§ **Tasks to carry out**
(1) Answer these questions about the mailing-list reply on NoSQL versus SQL:
(a) Who wrote the reply?
(b) On which mailing list was it posted?
(c) According to the quoted article, what does BASE stand for?
(2) Write the next part of the mailing-list reply on NoSQL versus SQL, picking up after its final sentence.

§ **Page**
Re: NoSQL -vs- SQL - Mailing list pgsql-general

From Chris Browne
Subject Re: NoSQL -vs- SQL
Date
Msg-id 87ocaza0dg.fsf@cbbrowne.afilias-int.info
Whole thread Raw
In response to NoSQL -vs- SQL  (Carlos Mennens <carlos.mennens@gmail.com>)
List pgsql-general
carlos.mennens@gmail.com (Carlos Mennens) writes:
> Just wondering how you guys feel about NoSQL and I just wanted to
> share the following article...
>
> http://www.linuxjournal.com/article/10770
>
> Looking to read your feedback and / or opinions.

There's a lot there to agree with, and a lot to "not disagree" with.

A couple of places I'd dispute a bit...

  "So, what is the opposite of ACID? BASE (Basically Available,
   Soft-state, Eventual consistency), of course."

No, that's not the "opposite," by any means.

BASE represents a particular model for relaxation of the ACID model.

§ **Stored data**
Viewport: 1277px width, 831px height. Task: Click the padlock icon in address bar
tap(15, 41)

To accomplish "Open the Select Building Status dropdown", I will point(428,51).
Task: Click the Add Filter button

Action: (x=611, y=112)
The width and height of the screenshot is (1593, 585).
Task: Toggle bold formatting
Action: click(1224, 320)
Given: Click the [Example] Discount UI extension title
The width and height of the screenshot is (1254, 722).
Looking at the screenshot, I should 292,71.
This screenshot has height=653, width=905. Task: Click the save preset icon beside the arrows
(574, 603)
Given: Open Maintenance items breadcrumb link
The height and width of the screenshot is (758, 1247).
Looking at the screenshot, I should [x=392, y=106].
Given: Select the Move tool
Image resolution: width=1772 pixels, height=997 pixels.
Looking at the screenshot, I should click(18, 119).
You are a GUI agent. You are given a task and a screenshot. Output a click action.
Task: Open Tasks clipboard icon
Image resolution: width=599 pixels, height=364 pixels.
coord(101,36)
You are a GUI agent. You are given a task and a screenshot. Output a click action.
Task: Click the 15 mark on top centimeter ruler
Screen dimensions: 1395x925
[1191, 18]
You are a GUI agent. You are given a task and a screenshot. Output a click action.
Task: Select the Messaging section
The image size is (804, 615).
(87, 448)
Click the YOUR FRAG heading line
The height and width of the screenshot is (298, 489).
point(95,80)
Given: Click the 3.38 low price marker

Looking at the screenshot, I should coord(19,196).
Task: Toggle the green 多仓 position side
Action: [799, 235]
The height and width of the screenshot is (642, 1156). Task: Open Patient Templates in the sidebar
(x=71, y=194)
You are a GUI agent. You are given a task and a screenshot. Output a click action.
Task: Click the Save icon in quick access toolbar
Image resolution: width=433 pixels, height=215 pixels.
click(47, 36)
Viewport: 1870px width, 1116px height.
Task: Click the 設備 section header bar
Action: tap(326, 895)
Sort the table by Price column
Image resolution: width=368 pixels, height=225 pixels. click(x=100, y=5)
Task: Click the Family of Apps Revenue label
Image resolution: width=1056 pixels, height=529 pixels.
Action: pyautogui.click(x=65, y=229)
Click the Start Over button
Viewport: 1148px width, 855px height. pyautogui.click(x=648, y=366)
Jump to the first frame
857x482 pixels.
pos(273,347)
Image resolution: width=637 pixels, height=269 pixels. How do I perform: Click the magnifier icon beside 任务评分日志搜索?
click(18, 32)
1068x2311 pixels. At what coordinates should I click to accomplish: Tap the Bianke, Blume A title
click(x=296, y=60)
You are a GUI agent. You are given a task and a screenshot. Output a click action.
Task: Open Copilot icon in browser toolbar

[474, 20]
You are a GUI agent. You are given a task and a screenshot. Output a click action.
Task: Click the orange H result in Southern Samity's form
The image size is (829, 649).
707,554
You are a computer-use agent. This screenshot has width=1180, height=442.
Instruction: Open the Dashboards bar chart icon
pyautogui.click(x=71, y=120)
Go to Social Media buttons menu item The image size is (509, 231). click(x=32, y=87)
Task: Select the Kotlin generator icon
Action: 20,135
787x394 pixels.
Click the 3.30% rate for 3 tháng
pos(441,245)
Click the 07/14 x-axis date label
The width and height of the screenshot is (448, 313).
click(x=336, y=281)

§ **Answers by task**
(1)
(a) Chris Browne
(b) pgsql-general
(c) Basically Available, Soft-state, Eventual consistency

(2)
Indeed, it's more or less an academic codifying of the consequences of
systems like MQ-Series, which use message queues to allow several ACID
databases to talk to each other, relaxing the "total consistency" of
cross-DB transactions.

  "On the NoSQL side, the only thing in common is that there is nothing
  in common. Each NoSQL database has its own set of APIs, libraries and
  preferred languages for interacting with the data they contain. With
  an RDBMS, it is trivial to get data out in whatever format you need
  using whatever programming language you like best. Your choice of a
  NoSQL database might limit you to one or a handful of programming
  languages and access methods."

This is true, but is further, essentially, a step backwards into the way
databases were handled before SQL.  Back in the Old Days, your database
probably used IMS or CODASYL or some B-Tree library (hmm...  anything
similar here to SleepycatDB versus MongoDB versus Cassandra versus Tokyo
Cabinet?  :-)).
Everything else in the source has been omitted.